→ EXERCISE DESCRIPTION
Could you write out the opening lines of the data, word for word, stopping after the line that contains "Image resolution: width=397"?

Collected data entries
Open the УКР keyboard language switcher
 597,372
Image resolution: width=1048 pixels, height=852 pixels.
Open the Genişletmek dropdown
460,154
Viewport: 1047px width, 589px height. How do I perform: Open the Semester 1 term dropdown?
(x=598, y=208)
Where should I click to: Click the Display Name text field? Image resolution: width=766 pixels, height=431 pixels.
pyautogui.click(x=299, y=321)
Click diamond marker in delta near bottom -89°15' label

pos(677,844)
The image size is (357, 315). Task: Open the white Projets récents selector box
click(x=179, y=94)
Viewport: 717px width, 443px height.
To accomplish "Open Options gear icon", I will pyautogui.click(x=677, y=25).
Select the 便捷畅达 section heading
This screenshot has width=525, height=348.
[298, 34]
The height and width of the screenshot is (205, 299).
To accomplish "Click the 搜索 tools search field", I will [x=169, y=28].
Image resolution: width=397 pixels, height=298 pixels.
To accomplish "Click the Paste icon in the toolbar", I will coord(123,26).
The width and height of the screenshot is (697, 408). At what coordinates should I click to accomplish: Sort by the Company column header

→ TASK OUTPUT
Open the УКР keyboard language switcher
 597,372
Image resolution: width=1048 pixels, height=852 pixels.
Open the Genişletmek dropdown
460,154
Viewport: 1047px width, 589px height. How do I perform: Open the Semester 1 term dropdown?
(x=598, y=208)
Where should I click to: Click the Display Name text field? Image resolution: width=766 pixels, height=431 pixels.
pyautogui.click(x=299, y=321)
Click diamond marker in delta near bottom -89°15' label

pos(677,844)
The image size is (357, 315). Task: Open the white Projets récents selector box
click(x=179, y=94)
Viewport: 717px width, 443px height.
To accomplish "Open Options gear icon", I will pyautogui.click(x=677, y=25).
Select the 便捷畅达 section heading
This screenshot has width=525, height=348.
[298, 34]
The height and width of the screenshot is (205, 299).
To accomplish "Click the 搜索 tools search field", I will [x=169, y=28].
Image resolution: width=397 pixels, height=298 pixels.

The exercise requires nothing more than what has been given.